#### Task instructions:
Could you return every line of the records below that contains the word "agent"?

#### Data to process:
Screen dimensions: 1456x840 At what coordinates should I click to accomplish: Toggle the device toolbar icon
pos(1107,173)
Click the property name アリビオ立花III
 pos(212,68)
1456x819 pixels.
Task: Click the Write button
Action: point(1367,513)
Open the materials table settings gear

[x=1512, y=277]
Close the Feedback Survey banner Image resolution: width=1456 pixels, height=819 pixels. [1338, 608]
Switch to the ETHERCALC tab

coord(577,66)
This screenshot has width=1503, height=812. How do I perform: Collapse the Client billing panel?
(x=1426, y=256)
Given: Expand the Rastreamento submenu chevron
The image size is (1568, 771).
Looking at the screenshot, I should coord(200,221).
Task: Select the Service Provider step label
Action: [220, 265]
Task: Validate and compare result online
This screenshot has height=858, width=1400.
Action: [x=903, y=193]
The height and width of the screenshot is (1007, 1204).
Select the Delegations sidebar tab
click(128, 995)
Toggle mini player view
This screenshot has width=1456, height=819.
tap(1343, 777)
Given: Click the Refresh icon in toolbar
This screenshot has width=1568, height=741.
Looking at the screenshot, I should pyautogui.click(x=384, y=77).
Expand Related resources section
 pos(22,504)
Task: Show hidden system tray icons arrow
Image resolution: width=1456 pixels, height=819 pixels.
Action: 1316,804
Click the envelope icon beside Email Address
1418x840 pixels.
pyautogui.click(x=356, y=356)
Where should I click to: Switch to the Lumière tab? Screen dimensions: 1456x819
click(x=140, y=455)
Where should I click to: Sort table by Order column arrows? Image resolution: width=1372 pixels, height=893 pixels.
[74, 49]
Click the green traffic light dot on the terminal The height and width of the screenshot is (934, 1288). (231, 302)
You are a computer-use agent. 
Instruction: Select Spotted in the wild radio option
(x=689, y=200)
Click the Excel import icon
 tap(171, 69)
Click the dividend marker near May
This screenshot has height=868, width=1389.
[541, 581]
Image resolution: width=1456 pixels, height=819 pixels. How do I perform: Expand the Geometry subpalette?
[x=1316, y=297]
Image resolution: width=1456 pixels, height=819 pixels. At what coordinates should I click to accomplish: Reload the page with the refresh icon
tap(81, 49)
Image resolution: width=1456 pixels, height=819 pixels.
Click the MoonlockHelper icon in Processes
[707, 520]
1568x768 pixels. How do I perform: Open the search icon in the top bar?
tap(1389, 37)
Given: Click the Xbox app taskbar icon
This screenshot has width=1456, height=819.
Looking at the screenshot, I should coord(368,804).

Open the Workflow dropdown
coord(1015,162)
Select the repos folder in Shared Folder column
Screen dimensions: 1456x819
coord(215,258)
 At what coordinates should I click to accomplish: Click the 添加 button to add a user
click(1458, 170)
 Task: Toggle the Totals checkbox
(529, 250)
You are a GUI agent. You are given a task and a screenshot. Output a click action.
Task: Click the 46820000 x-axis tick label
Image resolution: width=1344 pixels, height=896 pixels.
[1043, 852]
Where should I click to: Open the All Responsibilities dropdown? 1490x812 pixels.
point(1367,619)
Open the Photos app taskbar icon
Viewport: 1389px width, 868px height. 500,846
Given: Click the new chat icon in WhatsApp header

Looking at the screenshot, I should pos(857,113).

#### Result of the task:
You are a computer-use agent. 
You are a GUI agent. You are given a task and a screenshot. Output a click action.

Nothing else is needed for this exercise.